Le 10 octobre 2022, au Parlement européen, le député néerlandais Rob Roos posait une question simple à Janine Small, présidente des marchés internationaux chez Pfizer : le vaccin avait-il été testé sur la prévention de la transmission avant sa mise sur le marché ?

« Non, haha, ces, hum, vous savez, on devait, le vaccin n'a pas été testé sur la prévention de la transmission. » — Janine Small, Présidente des marchés internationaux chez Pfizer, Parlement européen, 10.10.2022

C'est un fait capital. Toute la justification du passe sanitaire reposait sur la protection des autres, sur le fait que les vaccinés ne transmettaient pas le virus. Le passe était un passeport pour personnes ne pouvant pas transmettre, il devenait même un sésame pour continuer à avoir une vie sociale. Cette justification était infondée - ou du moins non étayée par les essais cliniques au moment de la décision politique. Les États ne l'ont pas dit. Olivier Véran et tous les médecins de plateaux ont au contraire répété ce refrain ad nauseam (« Tous vaccinés, tous protégés »). Ce fut même un des arguments massues pour ostraciser les non-vaccinés, les traiter de galeux, de pelés comme dans la fable de la Fontaine.  Eh bien, ils n’en savaient rien, le fait est aussi attesté dans les contrats caviardés. De fait, la réalité n’a pas tardé à les rattraper, vu le nombre de personnes qui, vaccinées puis malades, transmettaient le virus à d’autres vaccinés ! Mais ce qui est formidable avec la propagande, c’est que, quand elle a ainsi imprimé les esprits (avec l’auxiliaire de la Peur, sorte d’encre indélébile), c’est que la réalité n’arrive parfois plus à démentir les discours. La séquence Covid est, de ce point de vue, un cas d’école car les passes ont continué et sont même monté en puissance pendant deux ans. Avec la multiplication des contre-exemples, le discours sanitaire s’est rabattu sur un fait invérifiable « Le vaccin atténue les formes graves » : quel que soit le degré de gravité, on peut toujours dire que cela aurait été pire sans vaccin.

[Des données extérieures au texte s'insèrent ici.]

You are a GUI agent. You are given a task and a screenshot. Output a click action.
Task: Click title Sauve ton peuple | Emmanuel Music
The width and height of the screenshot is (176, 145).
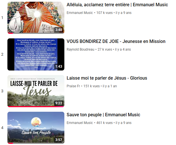pyautogui.click(x=103, y=115)
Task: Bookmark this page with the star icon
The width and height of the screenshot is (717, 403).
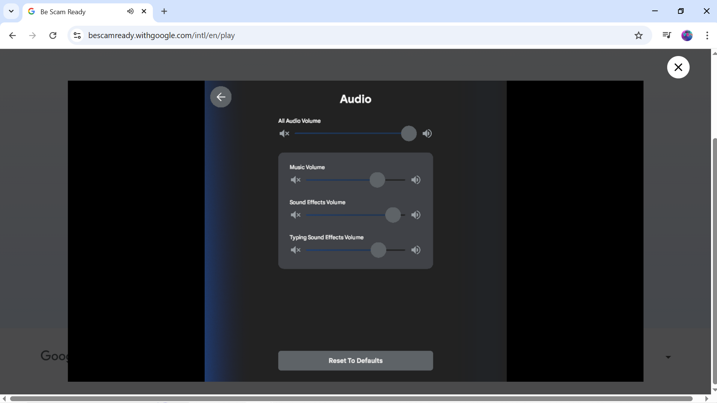Action: 639,35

3.3. L'immunité juridique totale des fabricants

C'est la clause la plus problématique sur le plan démocratique. Dans le contrat Johnson & Johnson :

« Le gouvernement bénéficiaire indemnisera et dégagera de toute responsabilité Janssen, ses sociétés affiliées, ses sous-traitants et sous-licenciés [...] contre toute perte, réclamation (y compris, sans limitation, les réclamations pour préjudice corporel ou décès). »

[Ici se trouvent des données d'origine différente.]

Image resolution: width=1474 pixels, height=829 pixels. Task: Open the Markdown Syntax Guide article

Le contrat Moderna est identique dans sa logique : transfert de la responsabilité vers l'État suisse, immunité statutaire pour Moderna et toute sa chaîne, en s'inspirant du modèle américain dit du PREP Act. En clair : si un citoyen est blessé ou décède à la suite du vaccin, c'est l'État, et donc le contribuable, qui indemnise. Le fabricant est exonéré de toute responsabilité, y compris en cas de décès. On ne peut pas gagner à tous les coups ? Pas quand on est un géant pharmaceutique.

4. Ce que les contrats suisses révèlent : un rapport de force spectaculaire entre démocratie sanitaire et industrie phramaceutique

Les trois contrats suisses analysés en parallèle (novembre 2020, février 2021, mai 2021) montrent une évolution révélatrice. Le premier contrat fixait le prix à 12 euros la dose. Le deuxième le maintenait à 15,50 euros. Le troisième, signé en mai 2021, montait à 19,50 euros,  soit une hausse de 26 % sur le troisième contrat, et de 62,5 % par rapport au prix initial. Simultanément, les volumes explosaient : 900 millions de doses fermes, plus 900 millions optionnelles. En général, les prix baissent avec le nombre d’exemplaires produits, non ? Dans ce cas, la courbe a été complètement inverse. Un vrai mystère en termes commerciaux. Certes, il a fallu sortir des nouvelles formules, contre les nouveaux variants. Mais les milliards de bénéfices des premières doses, financées avec de l’argent public, rappelons-le encore, n’y suffisaient pas ?

Le schéma est donc le suivant : en novembre 2020, l'UE finançait la recherche et sécurisait un vaccin encore expérimental. En mai 2021, une fois la dépendance installée et le marché verrouillé, Pfizer augmentait ses prix et l'UE (et la Suisse) s'engageait sur des volumes vertigineux, à des conditions toujours plus favorables pour le fournisseur. C'est de la capture de marché classique, documentée.

Ce que ces contrats soulèvent, ce n'est pas un complot. C'est une question de gouvernance démocratique qui pose révèle au grand jour un problème d'une ampleur inédite.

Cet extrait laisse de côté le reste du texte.